Sexton first started doing Baker when he was hired as a writer and voice actor in 2005 on the nationally syndicated morning radio program “The Bob and Tom Show” (heard locally on 102.9 WYFM-FM).
“I wanted to come up with a caller where you couldn’t tell if it was a caller or a cast member, just going for something a little more authentic than a lot of the stuff that would happen when the phone rang,” Sexton said. “So it’s based on a combination of friends I went to high school with and people watching and trying to pick traits that would fit best for this character who is overconfident for all the wrong reasons, who thought that he knew more than anyone on pretty much anything. I feel Donnie is always growing, and I’m still trying to shape into character and doing what I can to keep it relevant and keeping it fresh.”
Sexton started out as an impressionist, doing real people like Dr. Phil and Morgan Freeman, famous characters like Tony Soprano and other original characters like Floyd the Trucker. Those characters still may turn up on the radio, but for his live performances, including a show Friday at the Robins Theatre in Warren, it will be all Donnie Baker.
“I used to do comedy as myself when I first started but that was kind of the challenge,” Sexton said. “I developed a character who was popular in small snippets on the radio, but then taking that to stage, I had to revamp a lot of the material I was doing as myself and punch it up for Donnie and then in addition to that, write as much new stuff as I could and hope I could remember it.

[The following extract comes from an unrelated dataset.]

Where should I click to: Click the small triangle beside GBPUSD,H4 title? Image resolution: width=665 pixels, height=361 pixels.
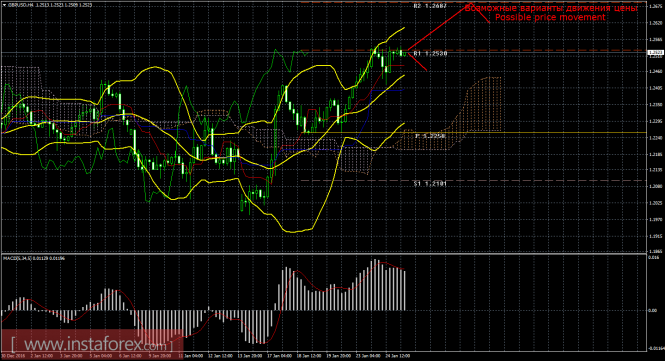point(3,5)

“I just had to buy into Donnie completely. I know a lot of people who do comedy and say, ‘This next character is …,’ and I didn’t feel I could do that. I had to become him, dress like him from top to bottom. I’m at my best when I focus on becoming the character and not the order of the material, because he’s not going to be a polished comedian. That’s what I was trying to be. Donnie would be very disconnected but somehow find a way to make all the ends meet and try to put a stamp on it.”
He has no regrets about that decision.
“I almost had to unlearn everything I’d learned up to that point in standup. But it’s something I’m so glad I did. I don’t think I ever would have advanced to where I am now doing shows as Ron Sexton.
“I did a lot of impressions, and that’s a rat race. You can ask Frank Caliendo. He has a million impressions, and they’re all incredible, and all people want is what are you doing new, what’s next, what’s next, what’s next? That was a race I knew I wasn’t going to win. Rather than go down that road, I just thought I’m going to take one character and go into it full throttle.”
Full-throttle Donnie ventures into some R-rated topics, but Sexton said he’s been concentrating on less sexual material and more benign subjects — roundabouts, Canada geese, how television has changed — and filtering that material through Donnie’s addled lens.
“I’m trying to make it cleaner,” Sexton said. “I understand that when they come to a live show, people want something a little different than what they can get on the radio, so there are moments in the show that are definitely serving that agenda … However, Donnie’s getting older. He now has a disdain for millennials or TikTok. He’s starting to go ‘Gran Torino’ a little bit, becoming that guy (who yells), ‘Get off of my lawn.'”‘
While Donnie Baker will be on stage locally this Friday, one his idols — Kid Rock — will be in Youngstown on July 29 for this year’s Y-Live concert.
When asked how Baker would prepare for that show, “He’d probably start pregaming a week out. Donnie’s always had a mancrush on Kid Rock and thinks they must be related in some way. He can’t prove it. The joke is, ‘Because they canceled my membership to ancestry.com,'” Sexton said, briefly slipping into his Donnie Baker voice. “But I think he’d be pregaming a week out and telling everybody he knew Kid Rock and has connections and yet he still needs tickets. He’s that guy.”
If you go …
WHO: Donnie Baker
WHEN: 8 p.m. Friday
WHERE: Robins Theatre, 160 E. Market St., Warren
HOW MUCH: Tickets range from $20 to $28 and are available at the Robins box office and online at robinstheatre.com.